Written task A:
Repeat verbatim everything in the records below from the line containing "The image size is (1336, 1036)." down to the line containing "tap(11, 83)", both of those lines included.

Document section:
^^^^

They arrested 17 alleged Islamist terrorists in and around Toronto on Saturday, most of them young and Canadian-born. They had bought three tonnes of ammonium nitrate and are accused of planning to bomb targets in southern Ontario. Shock! Horror! How could this happen here?

Any terrorist attack on Canada is
bound to be home-grown, because there is no shadowy but powerful network of international Islamist terrorists waging a war against the West.

There are isolated small groups of extremists who blow things up once in a while, and there are websites and other media through which they can exchange ideas and techniques. But there is no headquarters, no chain of command, no organisation that can be defeated, dismantled and destroyed.

There have been Islamist terrorist groups in the Arab world for decades, but there never was much of an international Islamist "terrorist network". Even in al Qaeda's heyday, before the US invasion of Afghanistan effectively beheaded it in 2001, there were only a few hundred core members.

According to US intelligence estimates, between 30,000 and 70,000 volunteers passed through al Qaeda's training camps in Afghanistan in 1996-2001, but their long-term impact on the world has been small. For most people who went to those camps, it was more a rite of passage than the start of a lifelong career as a terrorist.

The average annual number of Islamist terrorist attacks in Arab and other Muslim countries has been no greater in the past five years than in the previous 10 or 20.

The West has been even less affected. The September 11 attacks on the United States were a spectacularly successful fluke, killing almost 3000 people, but there have been no further Islamist attacks in the US.

The two subsequent attacks in the West, in Madrid in 2004 and in London last year, cost the lives of 245 people. And those attacks were carried out by local people with no links to any "international terrorist network".

There isn't a major terrorist threat; just a little one. The substantial over-reaction called "the war on terror" came about because September 11 hit a very big and powerful country that had the military resources to strike anywhere in the world, and strategic interests that might be advanced by a war or two fought under the cover of a crusade against terrorism.

If September 11 had happened in Canada, it would all have been different.

A kind of September 11 did happen in Canada. The largest casualty toll of any terrorist attack in the West before 2001 was the 329 people who were killed in the terrorist bombing of Air India Flight 182, en route from Toronto to London, in 1985.

Of the dead, 280 were Canadian citizens. Since Canada has only one-tenth the population of the United States, it was almost exactly the same proportionate loss that the United States suffered in September 11.

It was immediately clear that the terrorists were Sikhs seeking independence from India. But here's what Canada didn't do: it didn't send troops into India to "stamp out the roots of the terrorism" and it didn't declared a "global war on terror" - partly because it lacked the resources for that sort of adventure, but also because it would have been stupid.

Instead, it tightened security at airports and launched a police investigation.

The investigation was not very successful, and 21 years later most of the culprits have still not been punished. But Sikh terrorism eventually died down, even though nobody invaded the Punjab, and nobody else got hurt in Canada. Sometimes, not doing much is the right thing to do.

Not doing too much would have been the right response in 2001, too.

It was legal for Washington to invade Afghanistan after September 11, and public outrage in the US made it almost unavoidable politically, but it was bound to end in tears.

If the Afghan regime could have been forced to shut the al Qaeda camps down without an invasion, that would have been the wiser course of action. The right options were not to fall into Osama bin Laden's trap and not to act in ways that spread suspicion and hostility in Muslim communities at home and abroad.

But it would probably still have been all right if they hadn't invaded Iraq .

* Gwynne Dyer is a London-based independent journalist.

^^^^

Written task B:
List every country named in the column on terrorism.

Working data:
^^^^

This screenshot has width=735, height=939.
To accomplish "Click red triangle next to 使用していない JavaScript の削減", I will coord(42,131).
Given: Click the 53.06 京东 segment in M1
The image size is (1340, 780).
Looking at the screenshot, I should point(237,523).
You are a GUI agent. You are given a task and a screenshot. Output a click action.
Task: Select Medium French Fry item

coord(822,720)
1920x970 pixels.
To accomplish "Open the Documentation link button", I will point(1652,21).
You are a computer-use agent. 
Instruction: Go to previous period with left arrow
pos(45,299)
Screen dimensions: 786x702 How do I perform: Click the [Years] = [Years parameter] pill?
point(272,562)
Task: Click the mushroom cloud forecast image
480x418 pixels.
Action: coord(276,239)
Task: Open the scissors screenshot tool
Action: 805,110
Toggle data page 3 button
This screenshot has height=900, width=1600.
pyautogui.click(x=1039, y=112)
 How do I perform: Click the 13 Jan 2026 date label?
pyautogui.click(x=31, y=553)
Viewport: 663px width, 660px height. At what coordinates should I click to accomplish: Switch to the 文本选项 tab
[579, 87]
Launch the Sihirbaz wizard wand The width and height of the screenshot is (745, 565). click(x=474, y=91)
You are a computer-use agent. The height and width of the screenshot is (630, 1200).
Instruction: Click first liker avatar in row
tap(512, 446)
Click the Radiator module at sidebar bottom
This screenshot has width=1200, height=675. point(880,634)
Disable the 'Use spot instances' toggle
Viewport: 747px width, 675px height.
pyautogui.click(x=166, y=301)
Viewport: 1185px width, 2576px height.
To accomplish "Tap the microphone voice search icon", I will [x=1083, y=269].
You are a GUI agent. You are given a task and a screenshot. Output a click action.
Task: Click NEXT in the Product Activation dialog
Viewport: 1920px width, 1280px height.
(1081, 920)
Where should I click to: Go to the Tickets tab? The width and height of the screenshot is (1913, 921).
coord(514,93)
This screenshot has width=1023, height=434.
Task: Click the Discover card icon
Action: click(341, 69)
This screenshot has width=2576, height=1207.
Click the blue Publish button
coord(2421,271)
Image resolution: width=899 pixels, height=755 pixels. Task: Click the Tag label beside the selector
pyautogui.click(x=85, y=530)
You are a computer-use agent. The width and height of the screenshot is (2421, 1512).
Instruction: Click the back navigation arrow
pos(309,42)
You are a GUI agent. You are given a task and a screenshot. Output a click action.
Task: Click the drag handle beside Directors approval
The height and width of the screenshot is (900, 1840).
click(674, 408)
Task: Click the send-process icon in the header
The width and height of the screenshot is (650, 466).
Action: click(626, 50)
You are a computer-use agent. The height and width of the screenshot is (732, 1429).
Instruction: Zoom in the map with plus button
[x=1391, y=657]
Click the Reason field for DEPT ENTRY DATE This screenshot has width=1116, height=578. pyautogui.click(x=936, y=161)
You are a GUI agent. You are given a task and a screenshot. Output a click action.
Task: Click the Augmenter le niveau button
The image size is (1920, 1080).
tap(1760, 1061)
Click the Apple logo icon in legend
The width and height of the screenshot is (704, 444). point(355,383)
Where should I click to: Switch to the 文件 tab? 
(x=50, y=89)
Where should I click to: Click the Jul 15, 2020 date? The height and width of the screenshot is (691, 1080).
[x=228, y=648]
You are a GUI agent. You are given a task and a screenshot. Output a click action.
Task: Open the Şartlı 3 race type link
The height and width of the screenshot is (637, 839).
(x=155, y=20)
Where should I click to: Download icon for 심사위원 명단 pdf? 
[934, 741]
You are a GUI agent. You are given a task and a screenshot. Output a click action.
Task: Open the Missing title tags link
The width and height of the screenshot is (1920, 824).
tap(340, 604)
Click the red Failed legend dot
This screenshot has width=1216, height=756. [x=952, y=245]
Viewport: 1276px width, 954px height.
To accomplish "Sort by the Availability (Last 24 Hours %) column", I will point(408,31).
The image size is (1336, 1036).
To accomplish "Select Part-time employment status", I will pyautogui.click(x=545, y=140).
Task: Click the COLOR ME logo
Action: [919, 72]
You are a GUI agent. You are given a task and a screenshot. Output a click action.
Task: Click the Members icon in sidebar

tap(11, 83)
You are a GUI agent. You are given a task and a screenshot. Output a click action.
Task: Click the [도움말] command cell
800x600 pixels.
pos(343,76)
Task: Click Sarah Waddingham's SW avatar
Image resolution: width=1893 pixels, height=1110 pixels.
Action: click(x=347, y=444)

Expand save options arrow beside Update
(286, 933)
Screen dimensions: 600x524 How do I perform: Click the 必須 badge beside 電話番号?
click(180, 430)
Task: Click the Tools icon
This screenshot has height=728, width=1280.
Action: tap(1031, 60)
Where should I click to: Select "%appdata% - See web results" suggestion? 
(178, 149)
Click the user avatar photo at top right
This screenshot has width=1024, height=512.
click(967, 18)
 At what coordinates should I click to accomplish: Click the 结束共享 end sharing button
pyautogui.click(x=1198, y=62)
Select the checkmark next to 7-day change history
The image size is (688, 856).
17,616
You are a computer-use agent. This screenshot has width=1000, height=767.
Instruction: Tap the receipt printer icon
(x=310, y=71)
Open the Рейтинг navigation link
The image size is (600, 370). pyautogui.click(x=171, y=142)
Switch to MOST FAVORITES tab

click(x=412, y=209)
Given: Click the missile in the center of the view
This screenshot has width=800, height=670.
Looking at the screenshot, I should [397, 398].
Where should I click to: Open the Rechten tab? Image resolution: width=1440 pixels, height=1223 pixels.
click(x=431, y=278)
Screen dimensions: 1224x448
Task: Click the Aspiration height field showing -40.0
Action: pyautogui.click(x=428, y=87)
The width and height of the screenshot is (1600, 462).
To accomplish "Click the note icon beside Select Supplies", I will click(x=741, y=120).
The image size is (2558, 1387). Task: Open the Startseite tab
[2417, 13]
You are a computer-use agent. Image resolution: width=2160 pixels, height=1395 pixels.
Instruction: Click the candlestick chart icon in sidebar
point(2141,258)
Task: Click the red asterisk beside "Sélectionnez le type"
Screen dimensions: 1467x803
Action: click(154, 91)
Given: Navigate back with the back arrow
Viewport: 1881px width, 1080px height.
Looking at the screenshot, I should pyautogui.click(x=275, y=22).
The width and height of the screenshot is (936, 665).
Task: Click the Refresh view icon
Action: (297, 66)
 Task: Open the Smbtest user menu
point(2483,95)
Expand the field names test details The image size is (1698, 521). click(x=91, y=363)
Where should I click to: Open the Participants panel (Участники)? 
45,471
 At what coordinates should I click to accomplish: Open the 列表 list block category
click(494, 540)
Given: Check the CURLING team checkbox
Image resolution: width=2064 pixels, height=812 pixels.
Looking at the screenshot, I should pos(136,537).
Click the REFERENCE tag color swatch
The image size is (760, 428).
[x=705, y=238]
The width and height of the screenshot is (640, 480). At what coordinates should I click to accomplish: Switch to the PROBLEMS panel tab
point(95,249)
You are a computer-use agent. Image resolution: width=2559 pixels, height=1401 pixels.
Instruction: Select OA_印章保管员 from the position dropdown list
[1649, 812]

^^^^

Response A:
The image size is (1336, 1036).
To accomplish "Select Part-time employment status", I will pyautogui.click(x=545, y=140).
Task: Click the COLOR ME logo
Action: [919, 72]
You are a GUI agent. You are given a task and a screenshot. Output a click action.
Task: Click the Members icon in sidebar

tap(11, 83)

Response B:
- Canada
- United States
- Afghanistan
- India
- Iraq